At first, he said, “no one would talk to me, no one would get near me, no one would come get tested.” It took months of showing up to the same spaces, getting to know people and listening to their life stories.

Medical providers usually focus on trying to get patients to stop using drugs, he explained, rather than starting with harm reduction tools like PrEP.

Unsheltered people are at increased risk of HIV. Without stable housing, getting and staying on PrEP presents a myriad of challenges, Ramos-Gutierrez said. People living on the street or in temporary housing often don’t have a safe place to store medication. They can struggle with taking a pill every day.

Last year, the FDA approved an injectable form of PrEP for the first time. Given as a single shot every two months, it would eliminate the daily schedule that can be hard for anyone to maintain.

“That would change the game completely,” Ramos-Gutierrez said.

“In general, something you don’t have to do every day, we know patients are more compliant,” said Muthee, the nurse practitioner.

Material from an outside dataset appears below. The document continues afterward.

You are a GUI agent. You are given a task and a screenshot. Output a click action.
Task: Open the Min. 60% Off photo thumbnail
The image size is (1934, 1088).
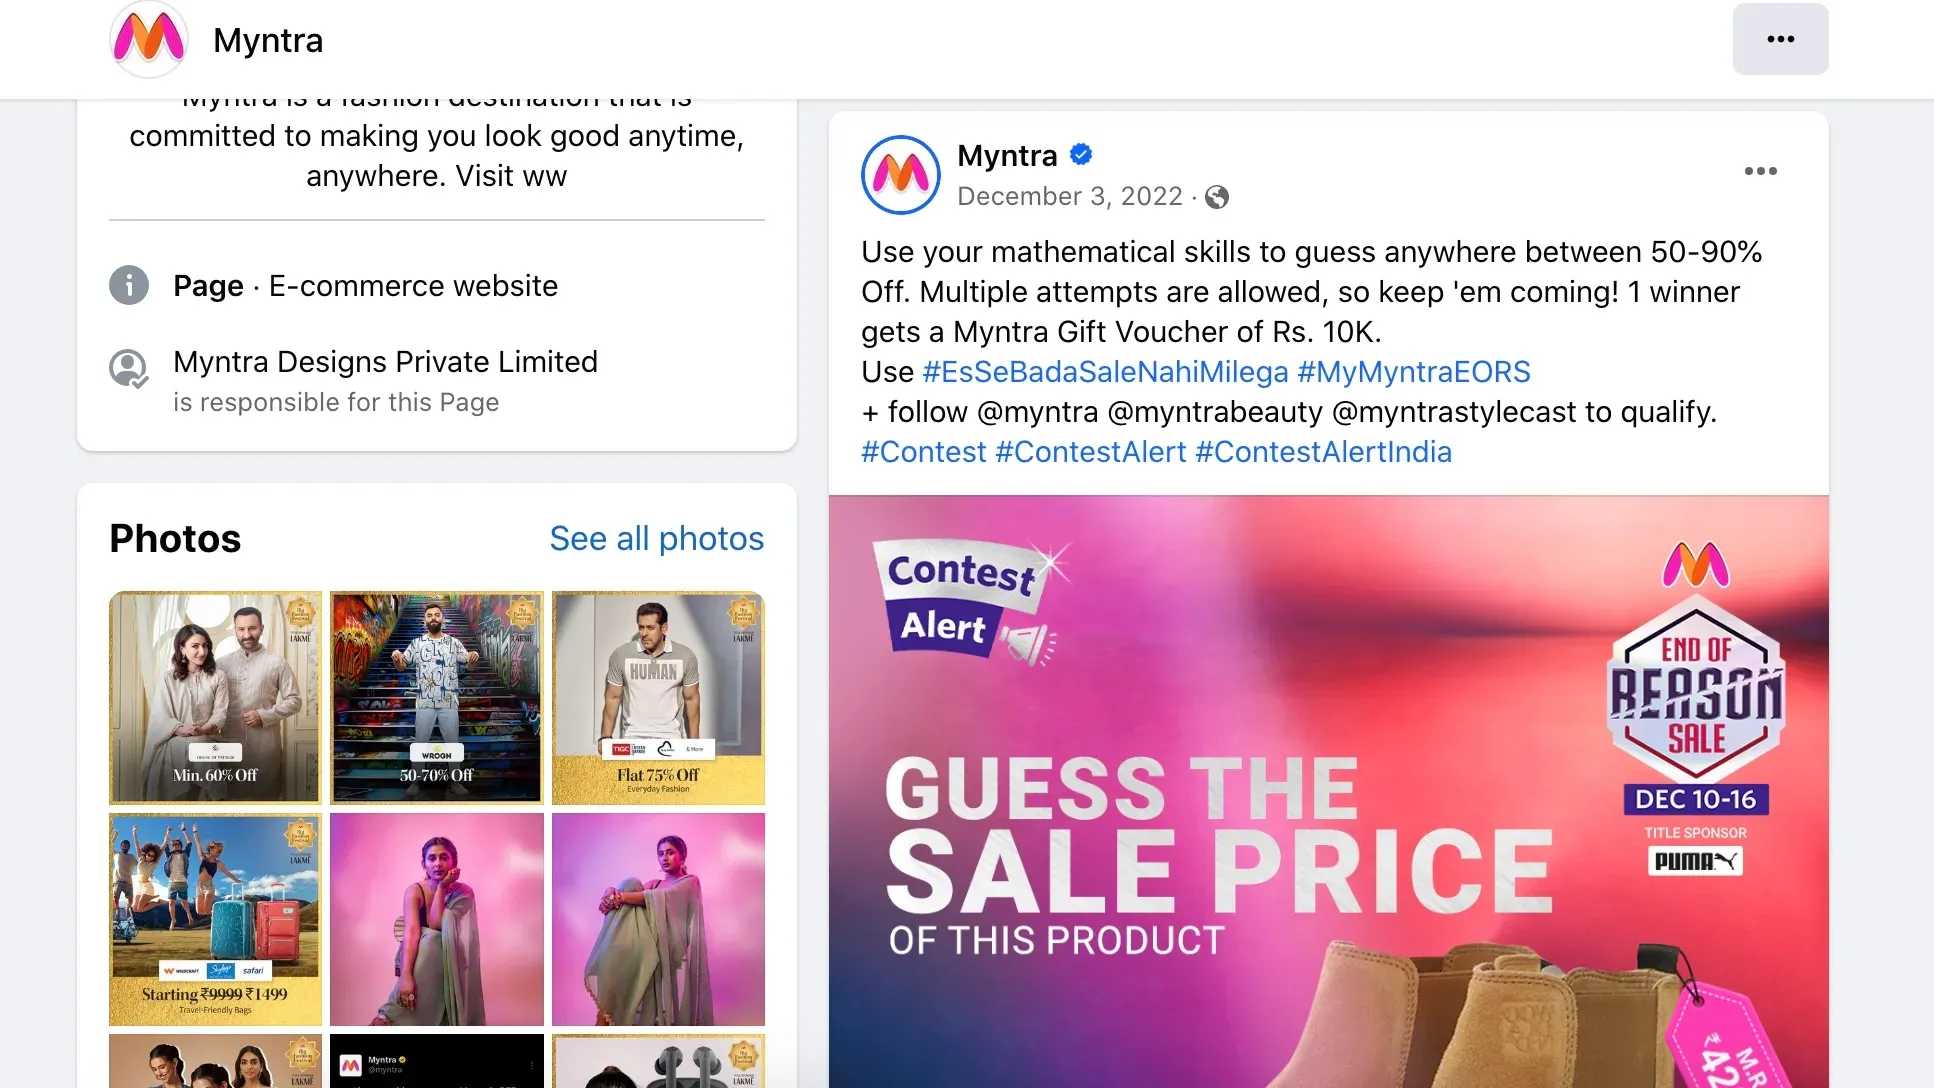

But the injectable version has had a minimal impact on PrEP usage so far. There’s one obvious reason: A single dose is priced at $3,700, not including clinic fees for administering the shot, and most insurance plans don’t cover it. In February, almost 60 members of Congress signed a letter calling on the CDC and the Centers for Medicare and Medicaid Services to require insurance providers to cover the injectable form.

“It’s unobtainable at this point, but hopefully not for forever,” Roberts said.

Increasing PrEP usage will require a combined approach, said Bryan, the HIV specialist from the state Department of Health.

“It’s partially engaging communities and individuals. It’s partially educating providers and working with systemic factors,” he explained.

“With the resources that we have in Washington, I don’t know that we’ll be able to attain the 2030 goals set out by the federal government, but we’re certainly going to try,” Bryan said.

To reach the most at-risk populations, public health agencies will need funding and resources that they “just don’t have,” Sen. Liias said.

“It’s not a failure of effort or energy or desire, but really we just need … to continue to fund this until this preventable, treatable disease is gone,” he said, “We don’t need to have people dying of it in Washington, and until we really focus on getting to those last pockets where it exists and eradicating it, I think we will have failed.”